As an aside. the gold mining stocks have finally started to outperform and have a ton of catching up to do. This is one area of the market we are excited about Gold and income-generating securities. Its called the bond-bullion barbell.
Monday, October 15th, 2012
by David Rosenberg of Gluskin Sheff
Wealth Effect R.I.P.?
So the Fed is pinning its hopes on stimulating the economy via the wealth effect again, as it did when it revived the post-tech-wreck asset bubble in housing and credit in that now infamous 2003-07 period of radical excess. But here’s the rub. While there is a wealth effect on spending, the correlation going back to 1952 is only 57%. But the correlation between spending and after-tax personal incomes is more like 75%. The impact is leagues apart. And that is the problem here, as we saw real disposable personal income decline 0.3% in August for the largest setback of the year. The QE2 trend of 1.7% is about half the 3.2% trend that was in place at the time of 0E2. Not only that, but the personal savings rate is too low to kick-start spending, even if the Fed is successful in generating significant asset price inflation.

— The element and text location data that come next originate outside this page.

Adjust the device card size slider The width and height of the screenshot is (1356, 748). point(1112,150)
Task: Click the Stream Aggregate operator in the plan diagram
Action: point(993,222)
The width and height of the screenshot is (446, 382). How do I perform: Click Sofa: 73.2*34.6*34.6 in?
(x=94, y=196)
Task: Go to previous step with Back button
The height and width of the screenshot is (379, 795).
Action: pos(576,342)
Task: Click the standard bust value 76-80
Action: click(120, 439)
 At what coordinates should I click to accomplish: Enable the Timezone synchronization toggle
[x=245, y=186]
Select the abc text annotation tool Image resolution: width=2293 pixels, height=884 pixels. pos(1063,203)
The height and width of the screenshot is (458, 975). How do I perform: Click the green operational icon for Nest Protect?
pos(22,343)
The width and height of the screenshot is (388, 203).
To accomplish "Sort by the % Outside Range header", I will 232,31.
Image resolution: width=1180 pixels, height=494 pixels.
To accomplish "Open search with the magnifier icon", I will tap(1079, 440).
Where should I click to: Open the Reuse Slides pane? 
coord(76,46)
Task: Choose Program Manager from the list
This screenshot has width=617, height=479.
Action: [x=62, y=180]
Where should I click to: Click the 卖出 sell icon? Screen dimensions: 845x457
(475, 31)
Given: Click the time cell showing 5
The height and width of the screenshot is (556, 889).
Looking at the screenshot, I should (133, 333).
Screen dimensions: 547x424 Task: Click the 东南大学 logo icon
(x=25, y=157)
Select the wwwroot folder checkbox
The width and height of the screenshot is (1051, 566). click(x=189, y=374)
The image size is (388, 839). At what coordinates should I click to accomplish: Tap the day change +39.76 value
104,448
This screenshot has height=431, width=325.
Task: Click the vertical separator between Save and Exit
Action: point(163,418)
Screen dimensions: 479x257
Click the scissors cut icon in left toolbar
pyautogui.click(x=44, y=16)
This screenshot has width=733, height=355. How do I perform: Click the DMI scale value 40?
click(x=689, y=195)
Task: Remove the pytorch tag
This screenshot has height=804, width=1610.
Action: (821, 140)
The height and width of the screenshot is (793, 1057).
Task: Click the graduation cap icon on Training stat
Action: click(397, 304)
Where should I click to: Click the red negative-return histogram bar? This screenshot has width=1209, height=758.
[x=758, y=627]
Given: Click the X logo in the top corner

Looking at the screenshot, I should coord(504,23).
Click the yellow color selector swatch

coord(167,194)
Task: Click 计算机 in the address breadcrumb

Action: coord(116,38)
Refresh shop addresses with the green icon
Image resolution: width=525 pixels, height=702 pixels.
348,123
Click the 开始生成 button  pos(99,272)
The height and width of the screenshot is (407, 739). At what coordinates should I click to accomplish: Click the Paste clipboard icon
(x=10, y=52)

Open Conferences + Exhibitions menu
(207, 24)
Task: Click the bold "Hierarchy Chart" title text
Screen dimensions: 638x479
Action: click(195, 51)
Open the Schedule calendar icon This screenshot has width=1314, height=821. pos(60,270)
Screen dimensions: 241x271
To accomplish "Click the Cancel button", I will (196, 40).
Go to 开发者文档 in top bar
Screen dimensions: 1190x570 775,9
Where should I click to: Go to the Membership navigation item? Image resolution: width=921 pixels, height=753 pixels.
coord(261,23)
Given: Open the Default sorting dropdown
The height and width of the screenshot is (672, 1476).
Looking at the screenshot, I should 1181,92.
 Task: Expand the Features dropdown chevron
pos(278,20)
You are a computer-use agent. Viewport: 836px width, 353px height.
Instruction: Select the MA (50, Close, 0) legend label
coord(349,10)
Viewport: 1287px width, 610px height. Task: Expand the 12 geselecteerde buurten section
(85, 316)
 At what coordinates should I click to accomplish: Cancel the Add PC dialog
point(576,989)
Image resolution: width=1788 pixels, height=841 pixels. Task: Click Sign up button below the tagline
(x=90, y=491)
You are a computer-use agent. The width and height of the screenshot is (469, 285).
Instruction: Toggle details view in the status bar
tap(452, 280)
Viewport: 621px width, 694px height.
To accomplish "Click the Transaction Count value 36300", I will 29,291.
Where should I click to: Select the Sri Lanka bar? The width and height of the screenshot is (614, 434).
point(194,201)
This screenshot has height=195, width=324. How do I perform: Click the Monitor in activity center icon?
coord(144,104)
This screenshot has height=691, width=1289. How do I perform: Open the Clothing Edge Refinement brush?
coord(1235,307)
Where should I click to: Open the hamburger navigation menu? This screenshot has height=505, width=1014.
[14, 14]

The savings rate now is at a mere 3.7%, whereas it was 6% at the time of QE1 back in 2009 and over 5% at the time of QE2 2010 — in other words, there is less pent-up demand right now and a much greater need to rebuild rather than draw down the personal savings rate. This is a key obstacle even in the face of higher net worth.
What is fascinating is that the rise in net worth looks fairly tenuous. Yes, home prices have risen on the back of tighter supplies but the builders have ramped up production by nearly 30% over the past year. And the first-time buyer is dormant, which means that the key source of demand in the food chain is still missing, and investor-based buying will only go so far in terms of sustaining any further home price appreciation.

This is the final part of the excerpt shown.